- Church: Roman Catholic Church
- Archdiocese: Dakar
- See: Dakar
- Appointed: 24 February 1962
- Term ended: 2 June 2000
- Predecessor: Marcel Lefebvre
- Successor: Théodore-Adrien Sarr
- Other post: Cardinal-Priest of Santa Maria del Popolo (1976-2004)
- Previous posts: President of the Conference of Bishops of Senegal, Mauritania, Cape Verde, and Guinea-Bissau (1970-87); President of the Symposium of Episcopal Conferences of Africa and Madagascar (1979-81);

Orders
- Ordination: 18 April 1949 by Marcel Lefebvre
- Consecration: 20 May 1962 by Jean Émile André Marie Maury
- Created cardinal: 24 May 1976 by Pope Paul VI
- Rank: Cardinal-Priest

Personal details
- Born: Hyacinthe Thiandoum 2 February 1921 Poponguine, Senegal
- Died: 18 May 2004 (aged 83) Saint Thomas de Villeneuve hospital, Aix-en-Provence, France
- Buried: Dakar Cathedral
- Parents: François Ndiémé Anna Ndiémé Sène
- Alma mater: Pontifical Gregorian University
- Motto: In verbo Tuo laxabo rete

= Hyacinthe Thiandoum =

Hyacinthe Thiandoum (2 February 1921 – 18 May 2004) was the first native Archbishop of Dakar (Senegal) and who was elevated to the cardinalate in mid-1976 by Pope Paul VI.

Born 1921 in Poponguine, Senegal, his father was a catechist.
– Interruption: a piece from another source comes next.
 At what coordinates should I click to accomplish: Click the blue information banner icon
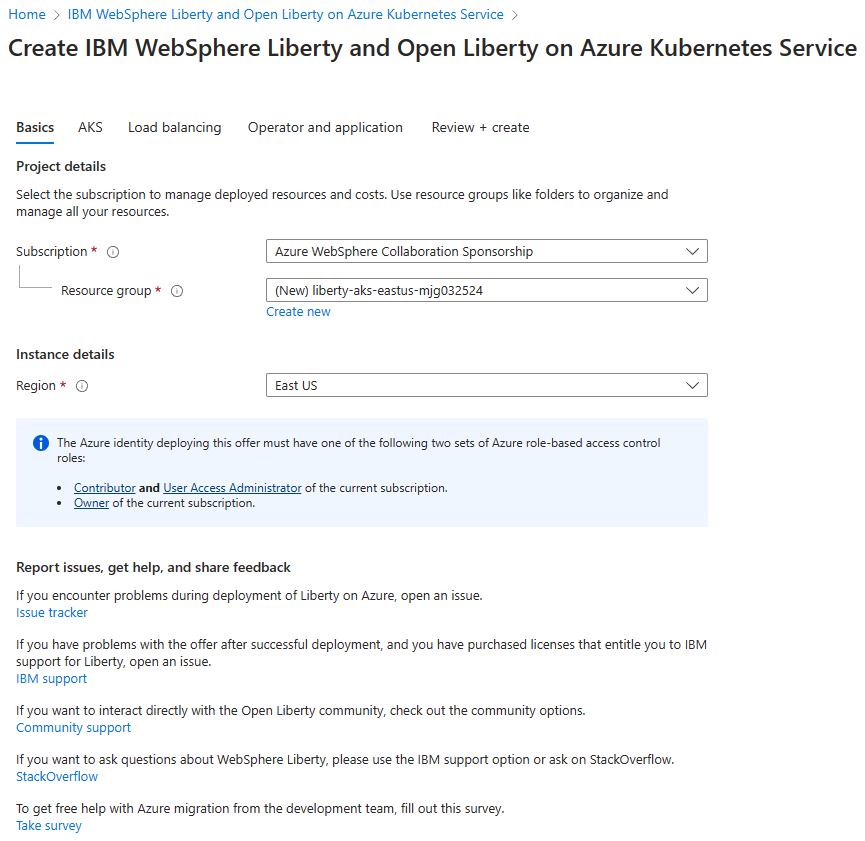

After finishing his secondary studies, he entered the regional seminary of Dakar and was ordained a priest on 18 April 1949, did parish work for two years and then went to Rome for further study at the Pontifical Gregorian University. He returned to Senegal in 1953 and, after working as a chaplain to Catholic action groups, became parish priest of the Dakar cathedral in 1960 and Vicar General the following year.
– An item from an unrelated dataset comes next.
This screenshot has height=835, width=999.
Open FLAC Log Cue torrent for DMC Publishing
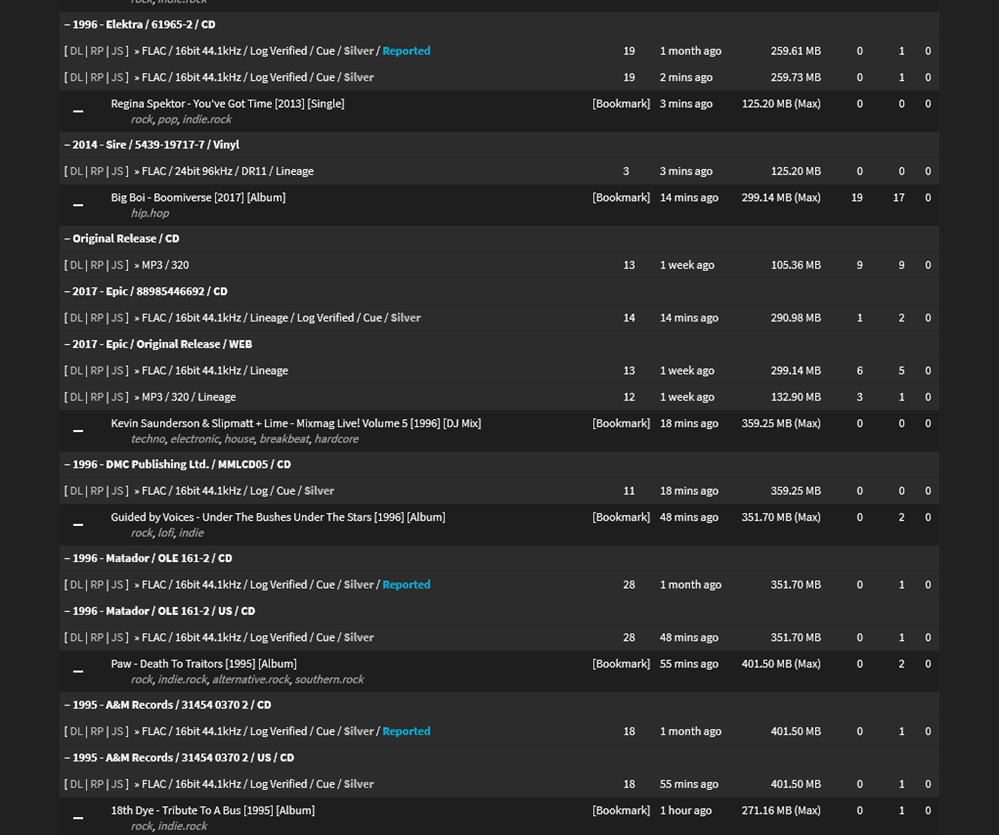click(238, 490)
On 20 May 1962 he was consecrated as Archbishop of Dakar by Archbishop Marcel Lefebvre, his predecessor in the see. He was made a Cardinal-Priest by Paul VI in the Consistory of 24 May 1976, receiving the titular church of Santa Maria del Popolo.

Until 1987, he was president of the Bishops’ Conference of Senegal-Mauritania, and an elected member of the Council of the World Synod of Bishops. He has been the President of CEPACS (the Pan-African Episcopal Commission for Social Communications). He also took part in Vatican Council II.
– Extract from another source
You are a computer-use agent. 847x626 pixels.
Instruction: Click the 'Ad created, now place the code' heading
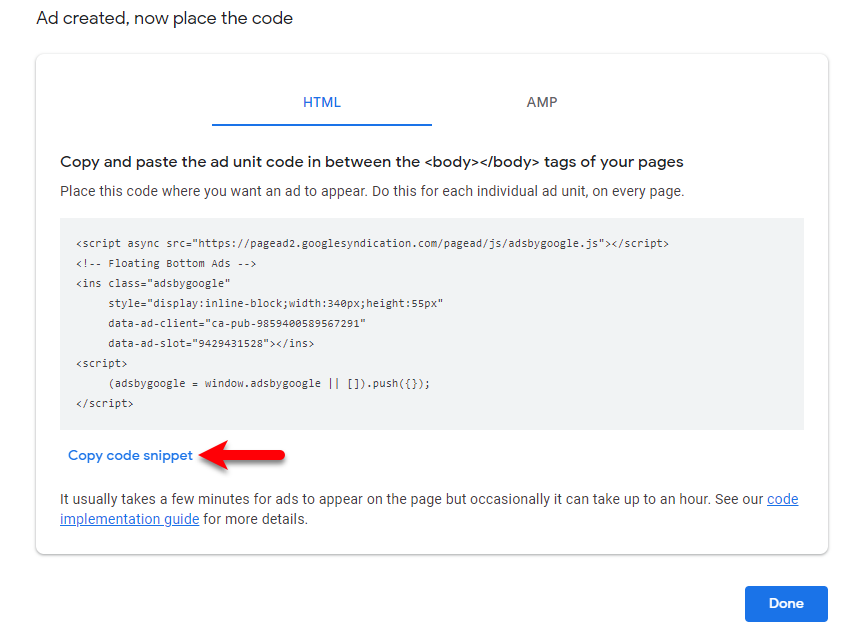[165, 18]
Has been a member of the Council of the General Secretariat of the Synod of Bishops; President Delegate of the 4th General Assembly of the Synod of Bishops (1977); Relator of the 7th General Assembly of the Synod of Bishops (1987); and, General Relator of the Special Assembly for Africa of the Synod of Bishops (1994).

Cardinal Thiandoum died in 2004 at the age of 82.